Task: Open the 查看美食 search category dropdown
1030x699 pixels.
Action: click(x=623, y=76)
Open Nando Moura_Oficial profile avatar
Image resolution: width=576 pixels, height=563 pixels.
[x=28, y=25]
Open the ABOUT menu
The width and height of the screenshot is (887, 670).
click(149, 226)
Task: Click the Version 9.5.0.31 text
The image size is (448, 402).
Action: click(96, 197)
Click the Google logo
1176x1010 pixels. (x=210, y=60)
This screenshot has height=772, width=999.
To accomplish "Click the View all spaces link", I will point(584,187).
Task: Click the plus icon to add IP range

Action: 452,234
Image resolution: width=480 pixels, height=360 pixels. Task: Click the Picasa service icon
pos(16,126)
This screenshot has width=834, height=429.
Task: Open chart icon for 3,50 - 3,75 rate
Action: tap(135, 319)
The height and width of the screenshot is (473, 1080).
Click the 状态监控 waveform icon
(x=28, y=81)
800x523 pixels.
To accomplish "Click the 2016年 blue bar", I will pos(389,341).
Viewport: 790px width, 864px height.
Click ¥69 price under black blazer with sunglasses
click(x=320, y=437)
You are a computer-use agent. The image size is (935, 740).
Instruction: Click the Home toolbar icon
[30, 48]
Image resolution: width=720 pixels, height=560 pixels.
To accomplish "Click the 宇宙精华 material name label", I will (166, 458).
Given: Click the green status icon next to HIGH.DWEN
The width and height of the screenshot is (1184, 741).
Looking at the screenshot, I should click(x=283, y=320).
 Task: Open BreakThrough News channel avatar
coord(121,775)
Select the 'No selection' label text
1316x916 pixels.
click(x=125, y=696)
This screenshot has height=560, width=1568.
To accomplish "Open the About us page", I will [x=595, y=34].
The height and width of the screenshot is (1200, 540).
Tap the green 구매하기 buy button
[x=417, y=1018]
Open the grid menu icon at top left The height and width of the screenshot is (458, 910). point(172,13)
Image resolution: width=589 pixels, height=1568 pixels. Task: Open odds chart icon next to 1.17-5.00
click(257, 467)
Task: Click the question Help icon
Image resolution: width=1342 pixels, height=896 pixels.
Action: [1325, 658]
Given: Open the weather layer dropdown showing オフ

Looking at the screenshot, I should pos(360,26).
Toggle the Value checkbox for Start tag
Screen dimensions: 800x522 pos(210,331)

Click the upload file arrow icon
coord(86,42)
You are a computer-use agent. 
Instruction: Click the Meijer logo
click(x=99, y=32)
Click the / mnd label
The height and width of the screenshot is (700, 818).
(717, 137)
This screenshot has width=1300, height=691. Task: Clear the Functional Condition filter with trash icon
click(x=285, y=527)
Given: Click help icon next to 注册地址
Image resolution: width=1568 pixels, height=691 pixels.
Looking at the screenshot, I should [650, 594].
__________
**AIM OF THE EXERCISE**
Everything from the line that contains "Task: Click the question Help icon" to the last line of the records, restated word for word, is the required output.

**RESULT FOR THIS EXERCISE**
Task: Click the question Help icon
Image resolution: width=1342 pixels, height=896 pixels.
Action: [1325, 658]
Given: Open the weather layer dropdown showing オフ

Looking at the screenshot, I should pos(360,26).
Toggle the Value checkbox for Start tag
Screen dimensions: 800x522 pos(210,331)

Click the upload file arrow icon
coord(86,42)
You are a computer-use agent. 
Instruction: Click the Meijer logo
click(x=99, y=32)
Click the / mnd label
The height and width of the screenshot is (700, 818).
(717, 137)
This screenshot has width=1300, height=691. Task: Clear the Functional Condition filter with trash icon
click(x=285, y=527)
Given: Click help icon next to 注册地址
Image resolution: width=1568 pixels, height=691 pixels.
Looking at the screenshot, I should [650, 594].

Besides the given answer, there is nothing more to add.